“So that’s why you asked the old fellow,”
Tracy said. “Was that kind?”
They were rounding the slender point on which the tall, white lighthouse stood, and entering the little cove where visitors to the fort usually beached their boats.
A few rods farther inland, rose the tall, grass-covered, circular embankment, surrounding the crumbling, gray walls, the outer shells of the old barracks.
At the entrance to the enclosure, Tom suddenly stepped ahead, barring the way. “No passing within this fort without the counter-sign,” he declared. “Martial law, this afternoon.”
It was Bell who discovered it. “’It’s a habit to be happy,’” she suggested, and Tom drew back for her to enter. But one by one, he exacted the password from each.

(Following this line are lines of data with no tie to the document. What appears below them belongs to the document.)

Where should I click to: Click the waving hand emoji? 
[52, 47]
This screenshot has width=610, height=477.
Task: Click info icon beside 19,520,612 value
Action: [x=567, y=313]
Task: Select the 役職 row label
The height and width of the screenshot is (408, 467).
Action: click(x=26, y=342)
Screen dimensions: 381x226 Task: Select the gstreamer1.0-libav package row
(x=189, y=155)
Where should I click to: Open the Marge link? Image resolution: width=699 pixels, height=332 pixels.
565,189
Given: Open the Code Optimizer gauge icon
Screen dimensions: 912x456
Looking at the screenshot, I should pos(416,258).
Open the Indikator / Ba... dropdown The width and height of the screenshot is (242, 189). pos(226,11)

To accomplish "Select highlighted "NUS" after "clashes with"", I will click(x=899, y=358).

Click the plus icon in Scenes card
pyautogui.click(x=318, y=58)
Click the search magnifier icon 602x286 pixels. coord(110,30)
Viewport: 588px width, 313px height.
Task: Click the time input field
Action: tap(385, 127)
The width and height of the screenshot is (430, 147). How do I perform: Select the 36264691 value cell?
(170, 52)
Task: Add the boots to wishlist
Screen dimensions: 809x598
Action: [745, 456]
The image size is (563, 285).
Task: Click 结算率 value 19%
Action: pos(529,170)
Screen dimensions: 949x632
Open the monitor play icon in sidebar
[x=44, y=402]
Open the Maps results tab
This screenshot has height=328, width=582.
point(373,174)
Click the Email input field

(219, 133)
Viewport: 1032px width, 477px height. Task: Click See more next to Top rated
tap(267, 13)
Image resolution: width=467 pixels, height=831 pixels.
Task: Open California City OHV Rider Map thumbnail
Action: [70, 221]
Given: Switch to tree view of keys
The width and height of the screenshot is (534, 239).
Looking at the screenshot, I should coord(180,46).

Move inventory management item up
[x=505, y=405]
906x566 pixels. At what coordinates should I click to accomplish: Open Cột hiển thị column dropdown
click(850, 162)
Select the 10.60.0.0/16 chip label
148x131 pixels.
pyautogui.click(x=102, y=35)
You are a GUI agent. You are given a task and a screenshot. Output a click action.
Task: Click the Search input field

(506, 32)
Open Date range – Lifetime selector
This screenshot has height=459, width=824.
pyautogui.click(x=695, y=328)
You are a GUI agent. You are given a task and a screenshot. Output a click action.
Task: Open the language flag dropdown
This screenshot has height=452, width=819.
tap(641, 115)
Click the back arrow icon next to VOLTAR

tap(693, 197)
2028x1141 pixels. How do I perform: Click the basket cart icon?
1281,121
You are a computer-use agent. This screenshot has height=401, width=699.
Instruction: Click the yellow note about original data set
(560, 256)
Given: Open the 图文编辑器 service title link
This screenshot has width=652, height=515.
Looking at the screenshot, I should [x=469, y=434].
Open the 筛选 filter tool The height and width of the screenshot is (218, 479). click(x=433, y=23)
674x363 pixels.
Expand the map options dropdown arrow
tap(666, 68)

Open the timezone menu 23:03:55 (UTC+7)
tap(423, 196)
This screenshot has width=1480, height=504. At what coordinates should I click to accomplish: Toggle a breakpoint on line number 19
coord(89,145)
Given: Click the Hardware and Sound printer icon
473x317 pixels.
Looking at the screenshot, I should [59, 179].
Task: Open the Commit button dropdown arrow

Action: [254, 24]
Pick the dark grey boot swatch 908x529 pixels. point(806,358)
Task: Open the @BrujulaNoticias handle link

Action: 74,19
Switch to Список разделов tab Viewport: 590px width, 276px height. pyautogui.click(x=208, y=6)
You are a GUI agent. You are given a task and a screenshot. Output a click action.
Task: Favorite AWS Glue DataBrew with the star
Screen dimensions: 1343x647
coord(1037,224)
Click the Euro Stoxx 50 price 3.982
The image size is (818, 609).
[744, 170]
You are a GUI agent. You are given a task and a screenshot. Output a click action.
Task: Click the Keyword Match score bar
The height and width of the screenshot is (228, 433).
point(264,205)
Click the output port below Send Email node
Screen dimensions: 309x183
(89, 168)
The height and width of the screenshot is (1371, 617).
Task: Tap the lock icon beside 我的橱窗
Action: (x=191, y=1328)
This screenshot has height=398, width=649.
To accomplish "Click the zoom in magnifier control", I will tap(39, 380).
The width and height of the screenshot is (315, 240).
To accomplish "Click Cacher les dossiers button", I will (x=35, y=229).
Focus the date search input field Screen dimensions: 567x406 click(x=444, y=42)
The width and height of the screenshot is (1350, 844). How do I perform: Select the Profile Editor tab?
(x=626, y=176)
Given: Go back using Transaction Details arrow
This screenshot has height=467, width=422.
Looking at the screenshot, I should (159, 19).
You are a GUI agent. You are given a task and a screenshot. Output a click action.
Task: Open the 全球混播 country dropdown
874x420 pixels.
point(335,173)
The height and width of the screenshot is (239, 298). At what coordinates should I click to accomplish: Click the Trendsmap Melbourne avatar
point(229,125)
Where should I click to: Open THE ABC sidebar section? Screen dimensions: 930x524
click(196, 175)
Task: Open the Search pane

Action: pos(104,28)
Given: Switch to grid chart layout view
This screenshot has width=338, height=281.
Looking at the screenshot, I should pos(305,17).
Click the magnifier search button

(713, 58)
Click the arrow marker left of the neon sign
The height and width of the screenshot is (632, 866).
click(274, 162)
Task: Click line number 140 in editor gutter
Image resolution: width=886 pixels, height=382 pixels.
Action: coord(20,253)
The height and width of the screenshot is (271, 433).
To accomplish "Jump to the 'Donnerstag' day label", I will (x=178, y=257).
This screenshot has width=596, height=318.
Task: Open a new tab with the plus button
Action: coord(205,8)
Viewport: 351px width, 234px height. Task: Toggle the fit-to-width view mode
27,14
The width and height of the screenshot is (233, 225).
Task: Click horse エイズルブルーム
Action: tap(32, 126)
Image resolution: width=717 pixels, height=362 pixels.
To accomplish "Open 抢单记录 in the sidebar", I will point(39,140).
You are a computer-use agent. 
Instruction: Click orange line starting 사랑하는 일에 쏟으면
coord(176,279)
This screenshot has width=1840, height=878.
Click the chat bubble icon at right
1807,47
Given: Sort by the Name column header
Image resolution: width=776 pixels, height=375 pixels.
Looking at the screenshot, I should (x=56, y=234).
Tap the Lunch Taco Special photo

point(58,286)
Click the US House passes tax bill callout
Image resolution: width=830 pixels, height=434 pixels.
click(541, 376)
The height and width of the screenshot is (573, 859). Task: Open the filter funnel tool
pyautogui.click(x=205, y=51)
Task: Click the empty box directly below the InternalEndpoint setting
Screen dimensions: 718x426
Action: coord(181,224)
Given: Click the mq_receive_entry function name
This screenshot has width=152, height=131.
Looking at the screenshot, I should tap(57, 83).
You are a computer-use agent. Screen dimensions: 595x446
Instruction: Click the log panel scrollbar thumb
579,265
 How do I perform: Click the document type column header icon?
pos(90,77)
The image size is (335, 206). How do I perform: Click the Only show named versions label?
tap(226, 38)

Inside, within the shade of those old, gray walls, a camp-fire had been built and camp-kettle swung, hammocks had been hung under the trees and when cushions were scattered here and there the one-time fort bore anything but a martial air.
But something of the spirit of the past must have been in the air that afternoon, or perhaps, the spirit of the coming changes; for this picnic—though by no means lacking in charm—was not as gay and filled with light-hearted chaff as usual. There was more talking in quiet groups, or really serious searching for some trace of those long-ago days of storm and stress.
With the coming of evening, the fire was lighted and the cloth laid within range of its flickering shadows. The night breeze had sprung up and from outside the sloping embankment they caught the sound of the waves breaking on the beach. True to their promise, the minister and Dr. Brice appeared at the time appointed and were eagerly welcomed by the young people.
Supper was a long, delightful affair that night, with much talk of the days when the fort had been devoted to far other purposes than the present; and the young people, listening to the tales Mr. Allen told in his quiet yet strangely vivid way, seemed to hear the slow creeping on of the boats outside and to be listening in the pauses of the wind for the approach of the enemy.
“I’ll take it back, Paul,” Tracy told her, as they were repacking the baskets. “Even the old fort has developed new interests.”
“And next summer the ‘S. W. F. Club’ will continue its good work,” Jack said.
Going back, Pauline found herself sitting in the stern of one of the boats, beside her father. The club members were singing the club song. But Pauline’s thoughts had suddenly gone back to that wet May afternoon.
She could see the dreary, rain-swept garden, hear the beating of the drops on the window-panes. How long ago and remote it all seemed; how far from the hopeless discontent, the vague longings, the real anxiety of that time, she and Hilary had traveled. She looked up impulsively. “There’s one thing,” she said, “we’ve had one summer that I shall always feel would be worth reliving. And we’re going to have more of them.”